Marcel used to be part of a collective of shells that lived in a house owned by a young couple. Then one night, in the middle of a bad argument, the gentleman partner stormed out with most of his stuff. That included most of Marcel’s family members, loved ones, and peers, who were hiding in the “emergency shelter” space commonly known as a sock drawer. The only shells left are Marcel and his elderly grandmother, Nanna Connie (voiced by Isabella Rossellini, reminding you exactly why she’s an international treasure). And the dwelling is now an Airbnb rental, currently occupied by a filmmaker (Fleischer-Camp). He decides to make a documentary on Marcel and his musings, which he puts on YouTube and — surprise! — they become incredibly popular. Marcel wants to use this newfound fame to mobilize search parties for his missing relatives; unfortunately, everyone just wants to take selfies in front of his house. As for Nanna Connie, she seems to be forgetting things a lot and injuring herself more than usual. Marcel is worried. The concern is legit.
The metacommentary about celebrity, from its fickle nature to its unforeseen downsides, is designed to be tame and a means to an end, which doesn’t make it feel like any less of a distraction from what Marcel the Shell With Shoes On is really about. You don’t need Lesley Stahl — a shared obsession over 60 Minutes is a recurring motif — to tell you this is a story about the importance of community, and friendship, and how we need others around us in order to thrive, or even survive. You don’t even need a mockumentary format, though Flesicher-Camp is clearly having fun playing around with rack focuses and shaky cameras to give this stop-motion-animated character study a few vérité winks and nudges.
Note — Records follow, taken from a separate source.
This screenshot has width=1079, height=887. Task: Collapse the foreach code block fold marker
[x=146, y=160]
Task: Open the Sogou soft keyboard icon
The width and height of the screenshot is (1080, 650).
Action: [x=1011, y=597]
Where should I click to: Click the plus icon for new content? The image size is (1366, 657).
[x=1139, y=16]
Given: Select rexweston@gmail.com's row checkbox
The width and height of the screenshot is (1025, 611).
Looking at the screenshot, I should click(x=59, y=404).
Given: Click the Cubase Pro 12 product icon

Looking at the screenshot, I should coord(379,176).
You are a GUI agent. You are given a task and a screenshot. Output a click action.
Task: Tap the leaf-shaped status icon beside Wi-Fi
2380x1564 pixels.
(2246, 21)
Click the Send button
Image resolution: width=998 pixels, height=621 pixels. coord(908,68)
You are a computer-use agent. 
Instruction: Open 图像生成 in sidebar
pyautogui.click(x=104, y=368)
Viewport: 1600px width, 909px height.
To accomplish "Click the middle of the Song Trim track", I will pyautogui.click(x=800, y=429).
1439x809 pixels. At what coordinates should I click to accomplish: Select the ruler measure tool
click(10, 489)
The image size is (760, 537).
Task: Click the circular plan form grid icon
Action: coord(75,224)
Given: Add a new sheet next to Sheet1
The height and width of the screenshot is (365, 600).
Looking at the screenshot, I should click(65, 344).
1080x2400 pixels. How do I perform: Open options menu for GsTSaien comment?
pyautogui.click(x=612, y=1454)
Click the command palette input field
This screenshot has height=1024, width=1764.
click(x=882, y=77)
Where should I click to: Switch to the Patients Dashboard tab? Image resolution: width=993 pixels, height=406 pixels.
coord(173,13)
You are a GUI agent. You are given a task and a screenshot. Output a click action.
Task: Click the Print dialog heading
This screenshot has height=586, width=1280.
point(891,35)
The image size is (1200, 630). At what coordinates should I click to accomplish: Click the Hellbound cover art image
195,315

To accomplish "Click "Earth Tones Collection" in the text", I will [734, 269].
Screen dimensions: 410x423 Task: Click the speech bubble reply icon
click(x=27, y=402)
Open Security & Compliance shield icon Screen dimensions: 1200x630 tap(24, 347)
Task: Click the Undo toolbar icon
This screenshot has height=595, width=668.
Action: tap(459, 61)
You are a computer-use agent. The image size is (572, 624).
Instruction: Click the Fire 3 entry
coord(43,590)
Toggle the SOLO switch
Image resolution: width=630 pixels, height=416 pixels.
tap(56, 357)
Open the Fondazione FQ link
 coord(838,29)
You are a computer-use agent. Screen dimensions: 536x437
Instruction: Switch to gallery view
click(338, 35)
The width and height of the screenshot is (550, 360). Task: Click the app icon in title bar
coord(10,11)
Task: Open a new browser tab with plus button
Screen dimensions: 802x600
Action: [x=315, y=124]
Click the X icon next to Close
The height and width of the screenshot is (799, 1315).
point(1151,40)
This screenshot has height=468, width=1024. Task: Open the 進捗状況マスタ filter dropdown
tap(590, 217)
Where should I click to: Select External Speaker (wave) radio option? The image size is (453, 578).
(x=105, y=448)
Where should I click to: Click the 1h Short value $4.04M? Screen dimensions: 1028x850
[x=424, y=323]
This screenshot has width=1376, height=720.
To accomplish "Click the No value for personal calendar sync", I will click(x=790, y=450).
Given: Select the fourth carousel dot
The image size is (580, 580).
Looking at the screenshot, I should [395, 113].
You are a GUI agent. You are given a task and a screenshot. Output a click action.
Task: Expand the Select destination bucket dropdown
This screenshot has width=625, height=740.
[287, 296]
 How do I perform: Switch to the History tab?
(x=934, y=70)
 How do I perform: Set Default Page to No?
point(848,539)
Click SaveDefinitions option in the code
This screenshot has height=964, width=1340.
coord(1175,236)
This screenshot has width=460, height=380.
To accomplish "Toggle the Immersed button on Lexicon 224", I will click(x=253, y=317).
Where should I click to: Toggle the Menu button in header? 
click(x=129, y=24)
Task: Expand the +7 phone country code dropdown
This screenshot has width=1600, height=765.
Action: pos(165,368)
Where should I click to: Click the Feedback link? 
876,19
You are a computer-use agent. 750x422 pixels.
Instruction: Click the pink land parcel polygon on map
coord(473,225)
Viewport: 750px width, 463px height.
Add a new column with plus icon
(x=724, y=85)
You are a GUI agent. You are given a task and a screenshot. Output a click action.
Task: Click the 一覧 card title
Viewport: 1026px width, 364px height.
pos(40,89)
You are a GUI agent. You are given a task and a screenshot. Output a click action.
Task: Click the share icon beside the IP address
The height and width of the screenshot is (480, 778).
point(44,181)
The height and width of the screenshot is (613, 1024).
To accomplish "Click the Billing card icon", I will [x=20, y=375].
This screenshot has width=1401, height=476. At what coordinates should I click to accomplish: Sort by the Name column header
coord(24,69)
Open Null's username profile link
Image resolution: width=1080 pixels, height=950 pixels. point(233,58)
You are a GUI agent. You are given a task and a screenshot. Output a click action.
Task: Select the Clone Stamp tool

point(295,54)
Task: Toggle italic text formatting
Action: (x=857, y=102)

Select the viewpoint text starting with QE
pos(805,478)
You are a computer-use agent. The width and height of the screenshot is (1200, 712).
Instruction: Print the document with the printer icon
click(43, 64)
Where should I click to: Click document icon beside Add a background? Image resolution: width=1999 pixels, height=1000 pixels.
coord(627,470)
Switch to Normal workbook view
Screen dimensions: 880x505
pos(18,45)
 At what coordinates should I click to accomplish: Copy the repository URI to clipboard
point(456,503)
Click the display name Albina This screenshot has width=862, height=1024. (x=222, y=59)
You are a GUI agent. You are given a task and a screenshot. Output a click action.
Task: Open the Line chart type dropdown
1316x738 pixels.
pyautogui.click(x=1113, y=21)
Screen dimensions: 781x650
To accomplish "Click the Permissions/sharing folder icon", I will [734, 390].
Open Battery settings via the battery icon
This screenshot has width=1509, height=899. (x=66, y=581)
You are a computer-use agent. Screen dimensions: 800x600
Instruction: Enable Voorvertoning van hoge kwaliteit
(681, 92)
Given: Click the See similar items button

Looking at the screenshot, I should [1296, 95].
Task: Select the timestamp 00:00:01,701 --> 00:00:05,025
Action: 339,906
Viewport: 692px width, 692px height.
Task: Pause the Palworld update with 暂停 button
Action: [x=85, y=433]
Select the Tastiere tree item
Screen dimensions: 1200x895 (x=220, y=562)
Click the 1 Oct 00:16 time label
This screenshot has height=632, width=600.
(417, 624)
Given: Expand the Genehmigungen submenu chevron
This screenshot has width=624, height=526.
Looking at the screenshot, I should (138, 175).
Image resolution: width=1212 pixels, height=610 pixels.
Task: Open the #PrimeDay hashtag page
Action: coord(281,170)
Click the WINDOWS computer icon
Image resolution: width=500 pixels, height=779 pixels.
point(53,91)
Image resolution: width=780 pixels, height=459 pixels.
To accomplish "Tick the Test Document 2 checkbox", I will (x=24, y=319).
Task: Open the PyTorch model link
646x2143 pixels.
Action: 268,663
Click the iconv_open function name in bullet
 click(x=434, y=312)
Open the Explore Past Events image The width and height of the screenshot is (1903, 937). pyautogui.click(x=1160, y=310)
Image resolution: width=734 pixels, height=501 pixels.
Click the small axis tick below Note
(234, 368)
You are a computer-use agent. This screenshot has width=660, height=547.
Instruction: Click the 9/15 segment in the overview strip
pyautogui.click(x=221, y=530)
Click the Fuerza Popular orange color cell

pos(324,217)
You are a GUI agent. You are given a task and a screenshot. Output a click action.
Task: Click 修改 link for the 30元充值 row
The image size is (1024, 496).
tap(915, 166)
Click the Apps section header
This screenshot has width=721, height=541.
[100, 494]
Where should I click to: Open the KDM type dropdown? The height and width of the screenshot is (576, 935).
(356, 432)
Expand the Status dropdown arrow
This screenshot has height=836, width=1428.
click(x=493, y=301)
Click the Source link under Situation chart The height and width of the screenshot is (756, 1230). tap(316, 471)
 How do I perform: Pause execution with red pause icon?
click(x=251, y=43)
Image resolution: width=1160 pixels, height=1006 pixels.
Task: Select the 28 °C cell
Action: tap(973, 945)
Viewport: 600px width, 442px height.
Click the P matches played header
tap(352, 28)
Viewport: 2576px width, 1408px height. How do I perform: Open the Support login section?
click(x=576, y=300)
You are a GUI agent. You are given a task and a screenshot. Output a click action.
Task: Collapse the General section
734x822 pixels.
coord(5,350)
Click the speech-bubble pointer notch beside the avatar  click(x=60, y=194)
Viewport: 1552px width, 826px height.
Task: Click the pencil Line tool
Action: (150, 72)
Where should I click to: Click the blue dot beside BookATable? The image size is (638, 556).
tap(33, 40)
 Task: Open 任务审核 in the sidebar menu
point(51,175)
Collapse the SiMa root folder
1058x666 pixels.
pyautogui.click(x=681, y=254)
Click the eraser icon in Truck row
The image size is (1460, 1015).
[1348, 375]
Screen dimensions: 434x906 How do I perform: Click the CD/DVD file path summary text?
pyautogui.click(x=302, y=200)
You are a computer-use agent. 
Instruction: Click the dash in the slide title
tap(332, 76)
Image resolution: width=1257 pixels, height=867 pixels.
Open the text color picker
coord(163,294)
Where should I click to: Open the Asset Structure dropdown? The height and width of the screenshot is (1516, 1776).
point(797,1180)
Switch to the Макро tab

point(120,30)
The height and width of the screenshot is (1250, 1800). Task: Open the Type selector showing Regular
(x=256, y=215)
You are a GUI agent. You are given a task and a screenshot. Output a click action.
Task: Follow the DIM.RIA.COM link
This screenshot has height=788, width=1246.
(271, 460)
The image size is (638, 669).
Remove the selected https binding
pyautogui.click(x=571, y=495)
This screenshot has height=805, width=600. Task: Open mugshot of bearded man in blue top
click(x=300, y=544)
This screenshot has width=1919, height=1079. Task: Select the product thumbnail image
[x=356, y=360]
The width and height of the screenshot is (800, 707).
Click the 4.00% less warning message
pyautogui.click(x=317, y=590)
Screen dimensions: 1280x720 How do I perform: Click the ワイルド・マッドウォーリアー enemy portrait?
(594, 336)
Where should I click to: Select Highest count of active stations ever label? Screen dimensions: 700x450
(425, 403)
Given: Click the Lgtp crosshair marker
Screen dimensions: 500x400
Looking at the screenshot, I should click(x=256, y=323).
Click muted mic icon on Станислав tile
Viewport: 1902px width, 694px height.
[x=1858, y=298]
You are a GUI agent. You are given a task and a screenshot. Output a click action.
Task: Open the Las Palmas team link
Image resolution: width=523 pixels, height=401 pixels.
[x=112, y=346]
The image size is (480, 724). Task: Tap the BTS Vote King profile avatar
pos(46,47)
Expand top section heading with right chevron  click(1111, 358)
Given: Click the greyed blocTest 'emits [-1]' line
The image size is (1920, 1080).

All you really need is Slate’s voice, which has a way of lacing Marcel’s naivete with the gentlest irony to keep things from getting cloying to the point of intolerance. More importantly, you have to be left feeling the significance of a sense of connection, not just between Marcel and his ailing grandmother but between individuals (be they human or the hard protective casing of a mollusk) and the larger world they may be cut off from, by circumstance or otherwise. And this is where the emotional resonance of this quietly extraordinary movie lies. In fact, it has a keen sense of demonstrating why the comfort of others — of being part of something larger than yourself — isn’t a luxury but a necessity. You will want to have tissues nearby for its final third, for both the reasons you’d think and for several unexpected wallops that sneak up on you. For all of the painstaking work that went into making this intricate animated feature feel not just handmade but heartfelt, Marcel is a wisp of a wistful film, whether it’s being existentially deep or essentially silly. Most of all, it just feels like a salve.